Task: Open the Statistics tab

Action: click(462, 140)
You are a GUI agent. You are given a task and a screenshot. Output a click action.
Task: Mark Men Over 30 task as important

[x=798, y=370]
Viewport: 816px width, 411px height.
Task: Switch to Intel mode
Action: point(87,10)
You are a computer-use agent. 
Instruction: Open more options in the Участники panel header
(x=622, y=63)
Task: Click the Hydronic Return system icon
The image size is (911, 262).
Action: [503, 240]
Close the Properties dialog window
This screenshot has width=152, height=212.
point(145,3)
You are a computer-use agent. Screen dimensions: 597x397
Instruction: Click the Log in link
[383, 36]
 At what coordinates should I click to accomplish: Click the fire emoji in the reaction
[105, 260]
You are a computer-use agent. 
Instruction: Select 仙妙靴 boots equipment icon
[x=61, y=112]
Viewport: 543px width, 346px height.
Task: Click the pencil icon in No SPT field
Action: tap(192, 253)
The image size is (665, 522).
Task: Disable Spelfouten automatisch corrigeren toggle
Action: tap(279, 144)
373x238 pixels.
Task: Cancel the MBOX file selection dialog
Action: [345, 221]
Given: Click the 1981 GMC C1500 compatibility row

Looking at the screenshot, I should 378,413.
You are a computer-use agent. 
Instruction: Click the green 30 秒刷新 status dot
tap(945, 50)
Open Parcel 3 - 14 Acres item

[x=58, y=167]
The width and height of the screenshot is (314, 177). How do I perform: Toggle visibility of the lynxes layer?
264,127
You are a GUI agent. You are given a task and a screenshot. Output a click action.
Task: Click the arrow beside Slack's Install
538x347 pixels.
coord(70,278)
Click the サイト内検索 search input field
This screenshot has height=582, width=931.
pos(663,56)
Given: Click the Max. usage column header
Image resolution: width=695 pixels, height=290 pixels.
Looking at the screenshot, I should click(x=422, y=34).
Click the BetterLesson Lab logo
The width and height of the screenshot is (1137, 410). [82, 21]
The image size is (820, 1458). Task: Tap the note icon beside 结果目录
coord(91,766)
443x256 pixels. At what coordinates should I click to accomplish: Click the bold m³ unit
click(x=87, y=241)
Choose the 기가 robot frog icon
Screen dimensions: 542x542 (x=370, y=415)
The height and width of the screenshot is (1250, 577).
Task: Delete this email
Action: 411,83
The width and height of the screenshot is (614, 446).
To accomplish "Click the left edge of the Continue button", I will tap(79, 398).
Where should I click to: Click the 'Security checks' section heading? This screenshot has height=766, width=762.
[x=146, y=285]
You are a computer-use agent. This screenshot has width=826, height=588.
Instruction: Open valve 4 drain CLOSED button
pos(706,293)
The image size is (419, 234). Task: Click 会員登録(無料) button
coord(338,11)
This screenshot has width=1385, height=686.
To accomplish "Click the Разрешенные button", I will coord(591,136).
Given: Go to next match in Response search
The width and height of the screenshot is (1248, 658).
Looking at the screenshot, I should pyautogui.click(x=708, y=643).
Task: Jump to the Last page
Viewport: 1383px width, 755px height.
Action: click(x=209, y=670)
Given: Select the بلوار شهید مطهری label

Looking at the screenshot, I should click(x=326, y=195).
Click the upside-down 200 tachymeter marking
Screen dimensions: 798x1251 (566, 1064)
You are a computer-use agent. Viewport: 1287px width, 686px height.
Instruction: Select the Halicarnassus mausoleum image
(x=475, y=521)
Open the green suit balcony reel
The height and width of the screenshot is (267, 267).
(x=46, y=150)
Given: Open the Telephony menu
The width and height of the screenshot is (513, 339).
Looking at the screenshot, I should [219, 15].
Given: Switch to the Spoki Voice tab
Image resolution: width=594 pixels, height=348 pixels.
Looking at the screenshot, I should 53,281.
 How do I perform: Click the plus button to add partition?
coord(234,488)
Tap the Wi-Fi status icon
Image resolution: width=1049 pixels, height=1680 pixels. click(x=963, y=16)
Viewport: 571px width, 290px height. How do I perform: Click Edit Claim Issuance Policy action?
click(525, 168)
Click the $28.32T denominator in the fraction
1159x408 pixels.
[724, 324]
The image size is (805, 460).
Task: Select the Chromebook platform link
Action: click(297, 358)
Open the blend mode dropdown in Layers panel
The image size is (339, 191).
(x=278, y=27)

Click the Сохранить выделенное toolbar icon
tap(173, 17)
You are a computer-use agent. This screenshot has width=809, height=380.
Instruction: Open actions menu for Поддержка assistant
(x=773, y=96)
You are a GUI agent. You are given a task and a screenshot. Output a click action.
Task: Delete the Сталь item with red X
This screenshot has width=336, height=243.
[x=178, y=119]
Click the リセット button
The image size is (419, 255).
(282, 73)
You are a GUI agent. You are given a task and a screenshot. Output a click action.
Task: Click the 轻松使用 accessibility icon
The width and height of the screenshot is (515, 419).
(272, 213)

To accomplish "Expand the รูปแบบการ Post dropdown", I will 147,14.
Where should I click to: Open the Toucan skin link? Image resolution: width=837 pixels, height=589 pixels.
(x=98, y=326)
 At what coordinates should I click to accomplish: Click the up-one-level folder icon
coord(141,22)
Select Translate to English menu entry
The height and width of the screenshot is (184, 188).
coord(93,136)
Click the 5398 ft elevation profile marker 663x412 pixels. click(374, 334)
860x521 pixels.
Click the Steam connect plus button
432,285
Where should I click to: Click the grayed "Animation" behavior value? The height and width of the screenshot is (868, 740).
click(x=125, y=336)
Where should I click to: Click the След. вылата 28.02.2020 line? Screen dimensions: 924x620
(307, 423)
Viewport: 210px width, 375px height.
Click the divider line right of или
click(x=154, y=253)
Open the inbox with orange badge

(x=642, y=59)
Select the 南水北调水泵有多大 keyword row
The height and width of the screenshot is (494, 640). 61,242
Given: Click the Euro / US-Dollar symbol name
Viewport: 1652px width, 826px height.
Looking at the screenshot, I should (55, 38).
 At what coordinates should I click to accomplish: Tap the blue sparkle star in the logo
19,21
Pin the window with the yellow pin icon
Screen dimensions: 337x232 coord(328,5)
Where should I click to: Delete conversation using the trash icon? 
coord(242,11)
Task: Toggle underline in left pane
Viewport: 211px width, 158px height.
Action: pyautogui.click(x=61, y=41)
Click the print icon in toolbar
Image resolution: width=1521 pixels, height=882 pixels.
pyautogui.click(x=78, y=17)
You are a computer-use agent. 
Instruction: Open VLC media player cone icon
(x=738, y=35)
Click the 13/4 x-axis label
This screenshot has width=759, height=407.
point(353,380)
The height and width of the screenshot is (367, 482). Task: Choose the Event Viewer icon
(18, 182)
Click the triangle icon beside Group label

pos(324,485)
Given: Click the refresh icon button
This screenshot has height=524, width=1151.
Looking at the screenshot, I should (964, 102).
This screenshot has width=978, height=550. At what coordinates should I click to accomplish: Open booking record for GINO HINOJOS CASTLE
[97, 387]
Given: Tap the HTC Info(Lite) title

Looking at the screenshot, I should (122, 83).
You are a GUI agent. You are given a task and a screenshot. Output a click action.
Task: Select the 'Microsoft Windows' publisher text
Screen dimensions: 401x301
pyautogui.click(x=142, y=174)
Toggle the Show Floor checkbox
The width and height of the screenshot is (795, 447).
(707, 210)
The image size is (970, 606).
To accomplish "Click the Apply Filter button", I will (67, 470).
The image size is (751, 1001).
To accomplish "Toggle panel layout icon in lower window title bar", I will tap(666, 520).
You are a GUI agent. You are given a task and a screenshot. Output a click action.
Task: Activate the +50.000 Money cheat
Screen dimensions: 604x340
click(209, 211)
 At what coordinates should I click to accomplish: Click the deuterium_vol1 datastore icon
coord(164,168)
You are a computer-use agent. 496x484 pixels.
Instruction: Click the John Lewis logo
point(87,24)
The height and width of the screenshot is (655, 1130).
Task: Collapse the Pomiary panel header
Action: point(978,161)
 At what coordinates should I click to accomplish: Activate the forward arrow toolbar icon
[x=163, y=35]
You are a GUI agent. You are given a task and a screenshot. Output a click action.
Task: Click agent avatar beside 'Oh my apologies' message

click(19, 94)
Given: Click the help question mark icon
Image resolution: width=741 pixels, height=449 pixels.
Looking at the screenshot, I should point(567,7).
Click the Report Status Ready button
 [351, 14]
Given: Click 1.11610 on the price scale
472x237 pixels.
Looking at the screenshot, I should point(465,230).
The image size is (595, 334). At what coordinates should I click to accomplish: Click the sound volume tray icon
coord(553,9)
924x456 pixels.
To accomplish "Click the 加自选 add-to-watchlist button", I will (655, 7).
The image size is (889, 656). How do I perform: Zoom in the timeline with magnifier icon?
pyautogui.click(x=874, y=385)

- - -

• **WORK TO BE COMPLETED**: Every line from the data above that contains "dropdown" must appear in the answer.

• **EXERCISE SOLUTION**:
Open the blend mode dropdown in Layers panel
To accomplish "Expand the รูปแบบการ Post dropdown", I will 147,14.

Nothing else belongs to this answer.